ENTRIES PROVIDED:
····················

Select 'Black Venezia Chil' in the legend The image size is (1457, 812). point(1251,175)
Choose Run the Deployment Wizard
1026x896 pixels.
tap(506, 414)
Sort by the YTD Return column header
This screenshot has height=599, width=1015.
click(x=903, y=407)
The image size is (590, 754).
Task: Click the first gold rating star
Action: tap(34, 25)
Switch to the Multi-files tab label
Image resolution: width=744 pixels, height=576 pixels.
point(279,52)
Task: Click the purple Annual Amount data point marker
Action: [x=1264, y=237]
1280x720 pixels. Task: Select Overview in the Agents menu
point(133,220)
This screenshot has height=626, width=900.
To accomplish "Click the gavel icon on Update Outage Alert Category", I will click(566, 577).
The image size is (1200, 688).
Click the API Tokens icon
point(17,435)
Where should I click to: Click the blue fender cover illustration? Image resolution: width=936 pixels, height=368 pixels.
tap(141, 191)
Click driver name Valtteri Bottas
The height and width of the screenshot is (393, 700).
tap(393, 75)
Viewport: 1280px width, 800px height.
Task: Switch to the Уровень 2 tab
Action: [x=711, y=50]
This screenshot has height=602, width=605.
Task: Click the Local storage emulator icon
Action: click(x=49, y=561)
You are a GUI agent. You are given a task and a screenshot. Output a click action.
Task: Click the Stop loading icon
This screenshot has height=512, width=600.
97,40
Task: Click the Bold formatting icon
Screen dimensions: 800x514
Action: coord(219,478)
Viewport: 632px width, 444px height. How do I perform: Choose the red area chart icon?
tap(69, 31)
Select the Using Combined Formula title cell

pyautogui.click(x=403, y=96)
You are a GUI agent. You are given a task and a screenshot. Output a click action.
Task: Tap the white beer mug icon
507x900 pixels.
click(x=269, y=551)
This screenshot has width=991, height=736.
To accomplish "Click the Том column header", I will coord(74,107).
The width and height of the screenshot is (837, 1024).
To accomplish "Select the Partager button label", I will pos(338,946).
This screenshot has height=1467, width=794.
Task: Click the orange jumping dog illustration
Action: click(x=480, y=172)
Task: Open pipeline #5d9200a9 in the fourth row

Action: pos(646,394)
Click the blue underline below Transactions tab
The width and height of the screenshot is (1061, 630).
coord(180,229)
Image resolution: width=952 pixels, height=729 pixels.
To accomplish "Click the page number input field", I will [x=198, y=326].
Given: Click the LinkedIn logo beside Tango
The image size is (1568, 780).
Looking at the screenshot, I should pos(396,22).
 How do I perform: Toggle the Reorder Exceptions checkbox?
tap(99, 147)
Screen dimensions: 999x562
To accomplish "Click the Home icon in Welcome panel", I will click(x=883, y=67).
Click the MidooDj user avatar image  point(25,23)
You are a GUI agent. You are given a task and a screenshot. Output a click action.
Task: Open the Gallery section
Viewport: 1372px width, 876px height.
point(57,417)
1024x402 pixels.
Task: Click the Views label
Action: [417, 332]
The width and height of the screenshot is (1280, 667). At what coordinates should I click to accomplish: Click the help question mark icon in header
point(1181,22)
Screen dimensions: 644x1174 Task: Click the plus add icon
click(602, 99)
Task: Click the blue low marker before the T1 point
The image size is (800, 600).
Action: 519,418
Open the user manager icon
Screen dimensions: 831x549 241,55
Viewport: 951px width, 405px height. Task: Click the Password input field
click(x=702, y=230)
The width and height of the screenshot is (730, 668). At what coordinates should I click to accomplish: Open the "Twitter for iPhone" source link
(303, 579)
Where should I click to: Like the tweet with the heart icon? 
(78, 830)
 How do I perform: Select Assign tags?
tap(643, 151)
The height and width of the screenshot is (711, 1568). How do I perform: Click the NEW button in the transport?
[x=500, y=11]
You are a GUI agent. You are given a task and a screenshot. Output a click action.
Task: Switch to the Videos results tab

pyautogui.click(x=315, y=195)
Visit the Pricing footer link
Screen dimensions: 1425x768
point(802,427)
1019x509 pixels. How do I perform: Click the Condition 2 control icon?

····················

EXERCISE PROMPT:
What you return must match the data word for word.

SOLVED PROBLEM:
Select 'Black Venezia Chil' in the legend The image size is (1457, 812). point(1251,175)
Choose Run the Deployment Wizard
1026x896 pixels.
tap(506, 414)
Sort by the YTD Return column header
This screenshot has height=599, width=1015.
click(x=903, y=407)
The image size is (590, 754).
Task: Click the first gold rating star
Action: tap(34, 25)
Switch to the Multi-files tab label
Image resolution: width=744 pixels, height=576 pixels.
point(279,52)
Task: Click the purple Annual Amount data point marker
Action: [x=1264, y=237]
1280x720 pixels. Task: Select Overview in the Agents menu
point(133,220)
This screenshot has height=626, width=900.
To accomplish "Click the gavel icon on Update Outage Alert Category", I will click(566, 577).
The image size is (1200, 688).
Click the API Tokens icon
point(17,435)
Where should I click to: Click the blue fender cover illustration? Image resolution: width=936 pixels, height=368 pixels.
tap(141, 191)
Click driver name Valtteri Bottas
The height and width of the screenshot is (393, 700).
tap(393, 75)
Viewport: 1280px width, 800px height.
Task: Switch to the Уровень 2 tab
Action: [x=711, y=50]
This screenshot has height=602, width=605.
Task: Click the Local storage emulator icon
Action: click(x=49, y=561)
You are a GUI agent. You are given a task and a screenshot. Output a click action.
Task: Click the Stop loading icon
This screenshot has height=512, width=600.
97,40
Task: Click the Bold formatting icon
Screen dimensions: 800x514
Action: coord(219,478)
Viewport: 632px width, 444px height. How do I perform: Choose the red area chart icon?
tap(69, 31)
Select the Using Combined Formula title cell

pyautogui.click(x=403, y=96)
You are a GUI agent. You are given a task and a screenshot. Output a click action.
Task: Tap the white beer mug icon
507x900 pixels.
click(x=269, y=551)
This screenshot has width=991, height=736.
To accomplish "Click the Том column header", I will coord(74,107).
The width and height of the screenshot is (837, 1024).
To accomplish "Select the Partager button label", I will pos(338,946).
This screenshot has height=1467, width=794.
Task: Click the orange jumping dog illustration
Action: click(x=480, y=172)
Task: Open pipeline #5d9200a9 in the fourth row

Action: pos(646,394)
Click the blue underline below Transactions tab
The width and height of the screenshot is (1061, 630).
coord(180,229)
Image resolution: width=952 pixels, height=729 pixels.
To accomplish "Click the page number input field", I will [x=198, y=326].
Given: Click the LinkedIn logo beside Tango
The image size is (1568, 780).
Looking at the screenshot, I should pos(396,22).
 How do I perform: Toggle the Reorder Exceptions checkbox?
tap(99, 147)
Screen dimensions: 999x562
To accomplish "Click the Home icon in Welcome panel", I will click(x=883, y=67).
Click the MidooDj user avatar image  point(25,23)
You are a GUI agent. You are given a task and a screenshot. Output a click action.
Task: Open the Gallery section
Viewport: 1372px width, 876px height.
point(57,417)
1024x402 pixels.
Task: Click the Views label
Action: [417, 332]
The width and height of the screenshot is (1280, 667). At what coordinates should I click to accomplish: Click the help question mark icon in header
point(1181,22)
Screen dimensions: 644x1174 Task: Click the plus add icon
click(602, 99)
Task: Click the blue low marker before the T1 point
The image size is (800, 600).
Action: 519,418
Open the user manager icon
Screen dimensions: 831x549 241,55
Viewport: 951px width, 405px height. Task: Click the Password input field
click(x=702, y=230)
The width and height of the screenshot is (730, 668). At what coordinates should I click to accomplish: Open the "Twitter for iPhone" source link
(303, 579)
Where should I click to: Like the tweet with the heart icon? 
(78, 830)
 How do I perform: Select Assign tags?
tap(643, 151)
The height and width of the screenshot is (711, 1568). How do I perform: Click the NEW button in the transport?
[x=500, y=11]
You are a GUI agent. You are given a task and a screenshot. Output a click action.
Task: Switch to the Videos results tab

pyautogui.click(x=315, y=195)
Visit the Pricing footer link
Screen dimensions: 1425x768
point(802,427)
1019x509 pixels. How do I perform: Click the Condition 2 control icon?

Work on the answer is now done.